◆ EXERCISE INPUTS
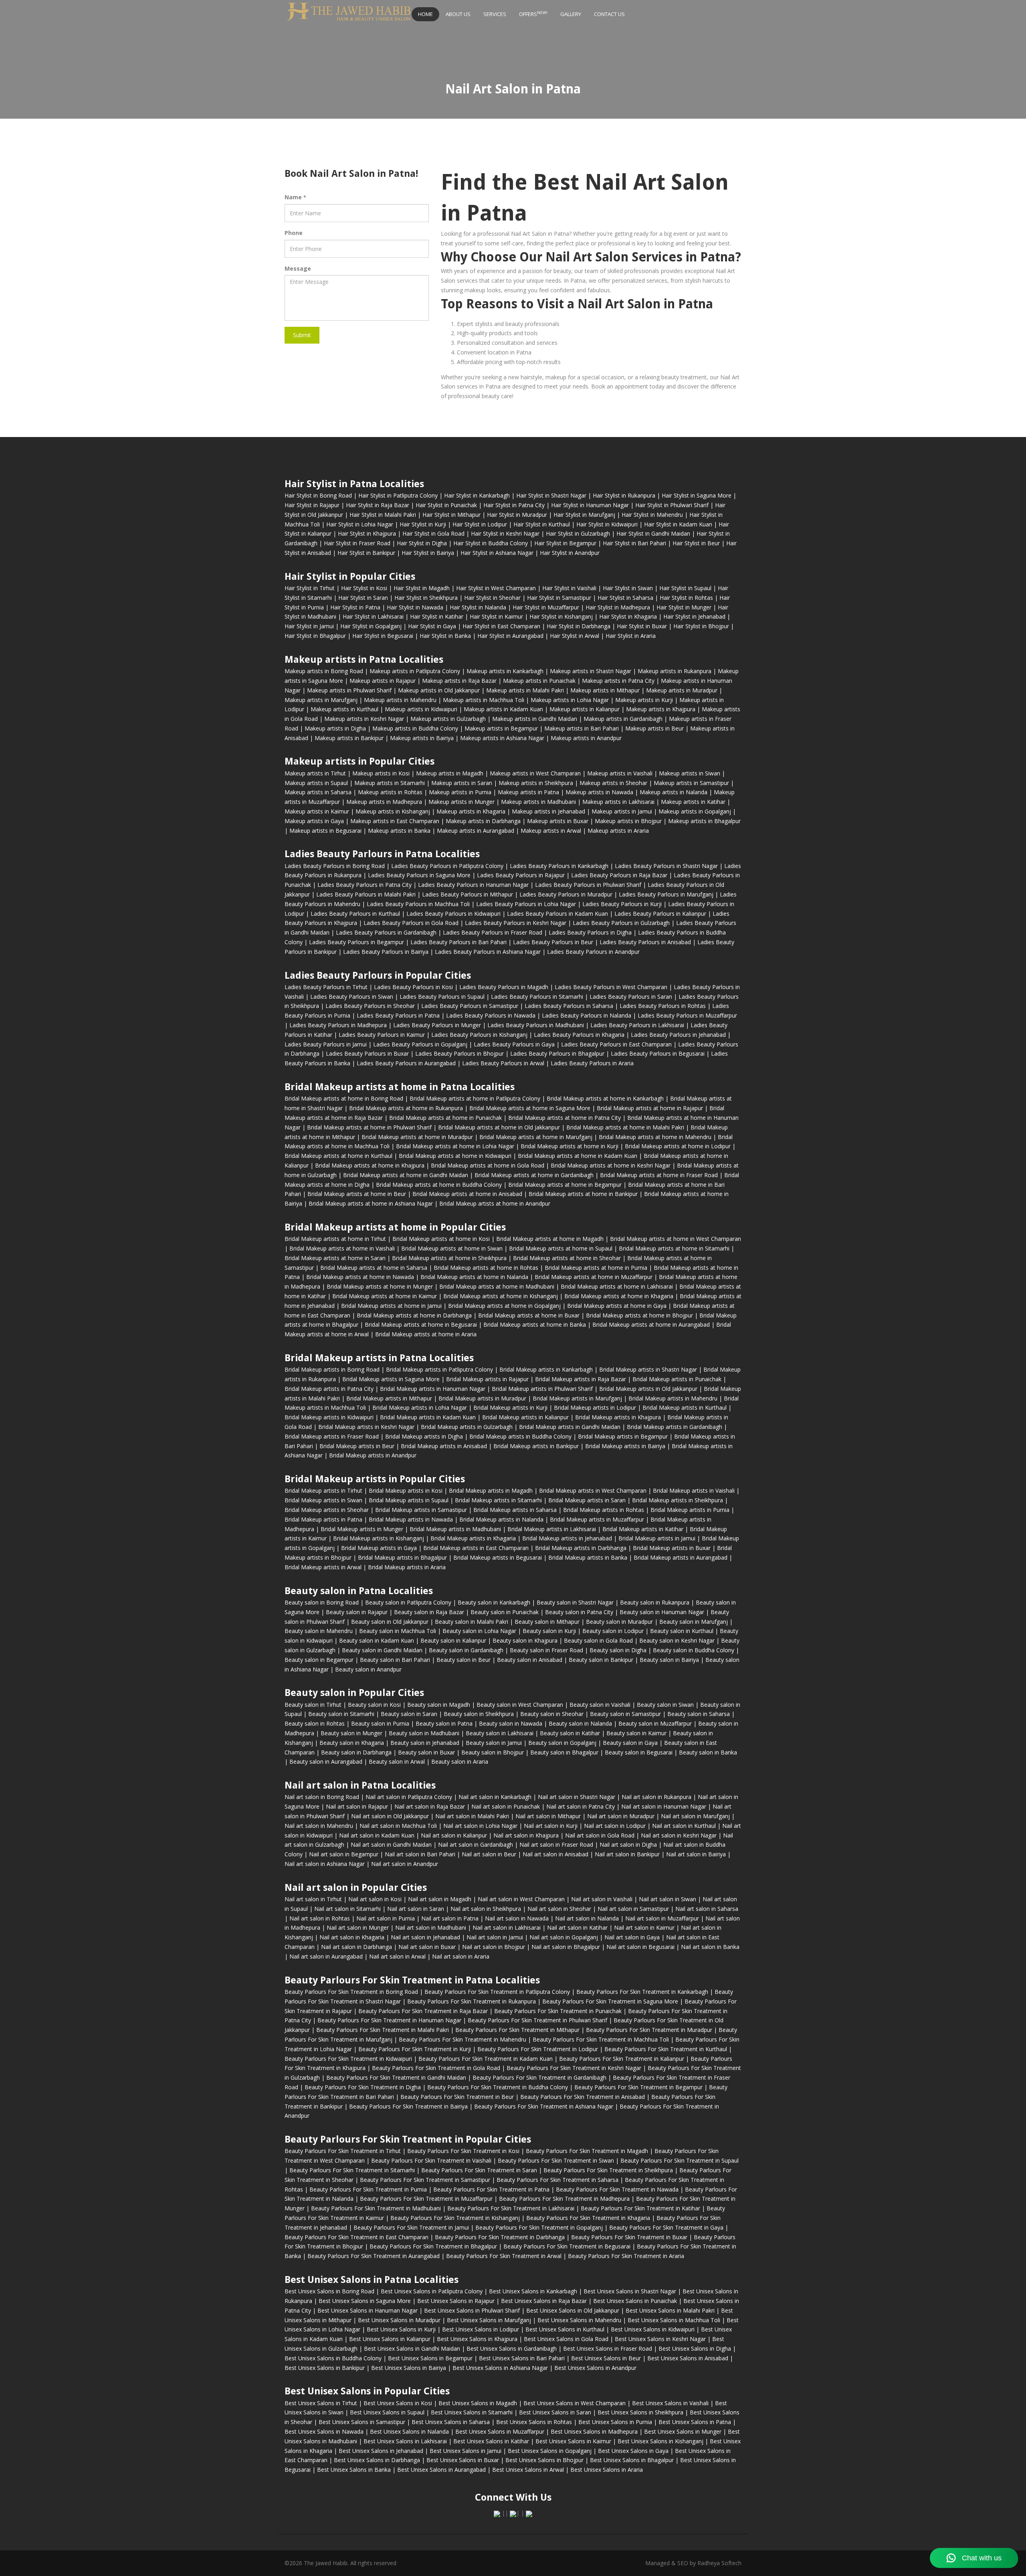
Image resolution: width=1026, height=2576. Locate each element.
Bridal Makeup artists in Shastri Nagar (648, 1369)
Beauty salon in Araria (459, 1761)
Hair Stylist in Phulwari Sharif (672, 505)
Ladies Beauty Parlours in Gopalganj (420, 1044)
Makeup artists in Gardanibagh (623, 718)
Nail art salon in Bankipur (627, 1854)
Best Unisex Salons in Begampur (430, 2358)
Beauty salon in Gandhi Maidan (382, 1650)
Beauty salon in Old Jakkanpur (389, 1621)
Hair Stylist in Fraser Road (357, 543)
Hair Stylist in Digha (422, 543)
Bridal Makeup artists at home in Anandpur (494, 1203)
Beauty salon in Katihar (570, 1733)
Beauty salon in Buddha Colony (693, 1650)
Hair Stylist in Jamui (309, 626)
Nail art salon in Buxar (427, 1947)
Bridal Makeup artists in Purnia (689, 1510)
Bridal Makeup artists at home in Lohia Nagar (455, 1146)
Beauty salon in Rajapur (357, 1612)
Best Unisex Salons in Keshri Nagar (660, 2339)
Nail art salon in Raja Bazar (429, 1806)
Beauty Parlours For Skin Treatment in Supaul (679, 2160)
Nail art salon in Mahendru (319, 1825)
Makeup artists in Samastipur (691, 783)
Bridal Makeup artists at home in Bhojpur (639, 1315)
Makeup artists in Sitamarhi (389, 783)
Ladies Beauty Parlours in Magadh (503, 987)
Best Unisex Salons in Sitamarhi (472, 2412)
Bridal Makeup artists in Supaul (408, 1500)
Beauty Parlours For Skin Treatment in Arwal (503, 2256)
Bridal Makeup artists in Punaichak (676, 1379)
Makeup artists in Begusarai (325, 830)
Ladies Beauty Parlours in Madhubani (535, 1025)
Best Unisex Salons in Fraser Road (607, 2348)
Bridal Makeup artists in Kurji (510, 1407)
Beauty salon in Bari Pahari (395, 1659)
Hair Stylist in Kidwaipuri (607, 524)
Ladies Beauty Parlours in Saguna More (419, 875)
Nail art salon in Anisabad (555, 1854)
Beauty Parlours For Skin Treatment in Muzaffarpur (426, 2198)
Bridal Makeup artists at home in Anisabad (467, 1194)
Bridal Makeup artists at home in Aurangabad (651, 1324)
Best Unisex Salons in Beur (606, 2358)
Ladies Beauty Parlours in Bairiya (385, 951)
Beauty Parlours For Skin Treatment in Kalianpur (621, 2058)
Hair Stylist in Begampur (565, 543)
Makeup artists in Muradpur (681, 690)
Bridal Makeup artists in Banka (587, 1557)
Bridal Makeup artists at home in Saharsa (373, 1267)
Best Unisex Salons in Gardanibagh (512, 2348)
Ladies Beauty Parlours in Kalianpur (660, 913)
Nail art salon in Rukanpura (656, 1797)
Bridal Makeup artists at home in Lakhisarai (617, 1286)
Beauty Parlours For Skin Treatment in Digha (363, 2087)
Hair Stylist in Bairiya (428, 552)
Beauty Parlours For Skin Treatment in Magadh (587, 2151)
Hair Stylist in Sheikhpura (426, 597)
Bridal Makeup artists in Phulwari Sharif (542, 1388)
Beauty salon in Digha (618, 1650)
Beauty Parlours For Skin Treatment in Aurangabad (373, 2256)
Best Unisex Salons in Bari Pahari (522, 2358)
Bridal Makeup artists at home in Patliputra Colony (475, 1098)
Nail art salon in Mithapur (548, 1816)
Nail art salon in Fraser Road (556, 1844)
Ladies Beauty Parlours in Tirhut (326, 987)
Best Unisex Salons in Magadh (477, 2403)
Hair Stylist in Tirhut (310, 588)
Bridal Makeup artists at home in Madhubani (496, 1286)
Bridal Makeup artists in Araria (407, 1567)
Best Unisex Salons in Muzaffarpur (499, 2431)
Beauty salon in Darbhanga (356, 1752)
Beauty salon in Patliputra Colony (408, 1602)
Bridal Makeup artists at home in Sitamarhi (674, 1248)
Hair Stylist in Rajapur (312, 505)
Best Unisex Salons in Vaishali (670, 2403)
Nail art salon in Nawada (517, 1918)
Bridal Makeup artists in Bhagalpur (402, 1557)
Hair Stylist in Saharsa (625, 597)
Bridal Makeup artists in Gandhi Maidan (569, 1427)
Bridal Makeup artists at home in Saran (335, 1258)
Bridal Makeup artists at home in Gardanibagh (534, 1175)
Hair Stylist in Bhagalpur (315, 635)
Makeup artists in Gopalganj (694, 811)
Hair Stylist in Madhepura (618, 607)
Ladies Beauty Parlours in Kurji (622, 904)
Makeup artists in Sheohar (613, 783)
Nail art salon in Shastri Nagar (576, 1797)
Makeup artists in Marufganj (321, 700)
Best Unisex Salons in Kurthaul (564, 2329)
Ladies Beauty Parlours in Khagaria (579, 1034)
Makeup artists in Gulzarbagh (448, 718)
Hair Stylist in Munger (683, 607)
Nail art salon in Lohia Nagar (480, 1825)
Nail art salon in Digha (628, 1844)
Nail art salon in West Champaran (521, 1899)
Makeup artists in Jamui (622, 811)
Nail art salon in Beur (489, 1854)
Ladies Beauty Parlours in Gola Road (411, 923)
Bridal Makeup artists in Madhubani (455, 1529)
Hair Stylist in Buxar (642, 626)
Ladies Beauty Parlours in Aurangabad (406, 1063)
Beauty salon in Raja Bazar (429, 1612)
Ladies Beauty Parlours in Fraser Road (492, 932)
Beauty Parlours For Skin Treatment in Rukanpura (471, 2001)
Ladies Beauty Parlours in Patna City (364, 884)
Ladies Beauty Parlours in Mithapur (467, 894)
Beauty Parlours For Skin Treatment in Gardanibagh (539, 2077)
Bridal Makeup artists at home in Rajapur (650, 1108)
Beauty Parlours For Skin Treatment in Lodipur (537, 2049)
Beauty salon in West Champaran (520, 1704)
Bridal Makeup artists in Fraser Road (332, 1436)
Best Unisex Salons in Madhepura (594, 2431)
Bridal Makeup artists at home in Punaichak (445, 1117)
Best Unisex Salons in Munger (682, 2431)
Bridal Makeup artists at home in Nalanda (474, 1277)
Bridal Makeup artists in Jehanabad (567, 1538)
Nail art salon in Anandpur (404, 1864)
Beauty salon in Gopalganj (562, 1742)
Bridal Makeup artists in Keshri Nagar (366, 1427)
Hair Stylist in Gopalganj (371, 626)
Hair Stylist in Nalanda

◆ TASK REQUIREMENTS
Above are the records; from them, give again exactly the lines from the one containing "Bridal Makeup artists in Banka (587, 1557)" through the one containing "Best Unisex Salons in Muzaffarpur (499, 2431)", both included.

◆ EXERCISE OUTPUT
Bridal Makeup artists in Banka (587, 1557)
Bridal Makeup artists at home in Saharsa (373, 1267)
Best Unisex Salons in Gardanibagh (512, 2348)
Ladies Beauty Parlours in Kalianpur (660, 913)
Nail art salon in Rukanpura (656, 1797)
Bridal Makeup artists at home in Lakhisarai (617, 1286)
Beauty Parlours For Skin Treatment in Digha (363, 2087)
Hair Stylist in Bairiya (428, 552)
Beauty Parlours For Skin Treatment in Magadh (587, 2151)
Hair Stylist in Sheikhpura (426, 597)
Bridal Makeup artists in Phulwari Sharif (542, 1388)
Beauty salon in Digha (618, 1650)
Beauty Parlours For Skin Treatment in Aurangabad (373, 2256)
Best Unisex Salons in Bari Pahari (522, 2358)
Bridal Makeup artists at home in Patliputra Colony (475, 1098)
Nail art salon in Mithapur (548, 1816)
Nail art salon in Fraser Road (556, 1844)
Ladies Beauty Parlours in Tirhut (326, 987)
Best Unisex Salons in Magadh (477, 2403)
Hair Stylist in Tirhut (310, 588)
Bridal Makeup artists at home in Madhubani (496, 1286)
Bridal Makeup artists in Araria (407, 1567)
Best Unisex Salons in Muzaffarpur (499, 2431)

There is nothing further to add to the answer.